» Quoted text:
Israeli political experts look at the political and cultural atmosphere that produced both Yitzhak Rabin and his assassin.

JIM LEHRER: We go first to a look at the politics of Israel, the politics that produced both the victim and his assassin. Colette Avital is the Israeli Consul General in New York. Abraham Ben-Zvi is a professor at Tel Aviv University, a visiting professor here at Georgetown University. Ian Lustick is a professor of social sciences at the University of Pennsylvania, author of a book about right wing Israeli groups titled For the Lord and the Land. Yaacov Achimeir is the Washington correspondent for Israeli Television. Ms. Avital, should the assassination be seen only as the act of a lone gunman, or also as a manifestation of deep political divisions within Israel?

COLETTE AVITAL, Consul General, Israel: I think the act and the bullet which killed Yitzhak Rabin was possible because there was a climate of violence. Yaacov Achimeir, who is in your Washington studio, knows that very well. We discussed it before. Strangely enough, we discussed it just last week when he told me he had in his hands material from a press conference and from some interviews even taken here in the United States. I'm not sure that all those who people threatened Yitzhak Rabin, or treated him as a traitor and threatened him would have actually carried out the act. But I believe very firmly and very strongly that when such rhetoric happens, when you create a climate around it, when day in, day out, you call a prime minister "traitor," you depict him as an SS Nazi, that is enough for a mad man, or somebody who thinks that God has spoken to him, to prepare the bullet.

JIM LEHRER: Do you agree that the climate was created?

YAACOV ACHIMEIR, Israeli Television: I don't know whether the climate was created, but I wouldn't like to blame groups within the Israeli society for this horrible murder. But I would say that we are not talking here about very simple or superficial issues within Israel. We are talking about territories. We are talking about lands which are very dear to major segments, large or smaller segments, within the Israeli society. And Israel is about to reach a very historic decision to divide the land between the Jordan River and the sea. But this, of course, we do not condone such a murder, and--

JIM LEHRER: But you agree with Ms. Avital that the climate, though, from those who feel that way, that feel that Yitzhak Rabin should ont be doing this, should not be giving this land back, created a climate that helped foster this, this assassination?

MR. ACHIMEIR: I would agree that--I would say that the political environment in Israel, the nature of the decisions that Israel has to reach, to agree upon, incited this man, this murderer, to do what he did. But I wouldn't say that political groups within the Israeli parliament, within the Israeli body politics, created this climate.

JIM LEHRER: Prof. Lustick, what's your view of this?

» Material provided:

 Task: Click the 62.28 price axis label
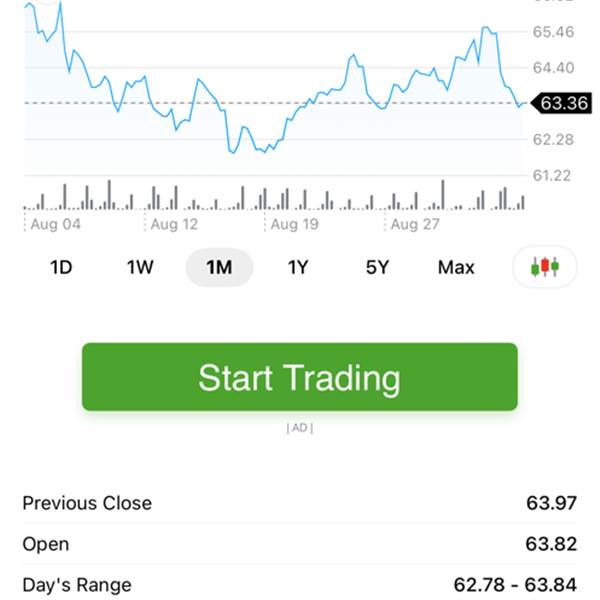pos(553,140)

» Given instruction A:
Answer these questions from the Rabin assassination transcript:
(i) At which American university is Abraham Ben-Zvi a visiting professor?
(ii) What is the title of Ian Lustick's book about right wing Israeli groups?
(iii) According to Achimeir, what historic decision is Israel about to reach?
» Given instruction B:
From the Rabin assassination transcript, quote the passage starting with "JIM LEHRER: We" and going on through "divisions within Israel?".
» Given instruction C:
Extend the Rabin assassination transcript from the point where it stops.
The data can be set aside.

» Exercise output A:
(i) Georgetown University.
(ii) For the Lord and the Land.
(iii) To divide the land between the Jordan River and the sea.

» Exercise output B:
JIM LEHRER: We go first to a look at the politics of Israel, the politics that produced both the victim and his assassin. Colette Avital is the Israeli Consul General in New York. Abraham Ben-Zvi is a professor at Tel Aviv University, a visiting professor here at Georgetown University. Ian Lustick is a professor of social sciences at the University of Pennsylvania, author of a book about right wing Israeli groups titled For the Lord and the Land. Yaacov Achimeir is the Washington correspondent for Israeli Television. Ms. Avital, should the assassination be seen only as the act of a lone gunman, or also as a manifestation of deep political divisions within Israel?

» Exercise output C:
IAN LUSTICK, University of Pennsylvania: (Philadelphia) My view is that, in fact, deeper political analysis shows that, in fact, the creation of the settlements in the West Bank and Gaza, in the massive way that they were put there by the Begin and Shamir government in heavily Arab areas were, as a matter of fact, to build in the West Bank and Gaza into Israeli society so that should a future government try to withdraw, this is the kind of explosion that would occur to prevent it from happening. In other words, it was a way to annex the territories, not legally, but to make it so terrifying for Israelis to withdraw that they wouldn't try. And what we have seen in the past is this is not the first kind of action of this sort. There have been many death threats. Every time it seemed that there might be a Labor Party government willing to make peace, as for example, in 1990, Shimon Peres almost formed a government--he and his allies received many death threats at that time. We also saw after the Camp David Accords, when the fundamentalist settlers felt that they might be losing their grip on the situation, that's when they formed the Jewish Underground to attack Arab leaders, to blow up the Temple Mount--excuse me, the Muslim shrines and the Temple Mount to try to destroy the peace process. Baruch Goldstein's massacre of worshippers in Hevrone, a settler from Hevrone, that was done in response to Oslo II, because of the progress that seemed to be made toward peace. Here we have Oslo--excuse me Oslo I--here we have Oslo II, another extremist, bred within the hot houses that these settlements have become for fanatic extremism, in a climate, as Colette Avital rightly said, that was created originally by the Likud government.

JIM LEHRER: So Prof. Ben-Zvi, would you agree that something, if not the assassination of Yitzhak Rabin, something like this was growing increasingly inevitable?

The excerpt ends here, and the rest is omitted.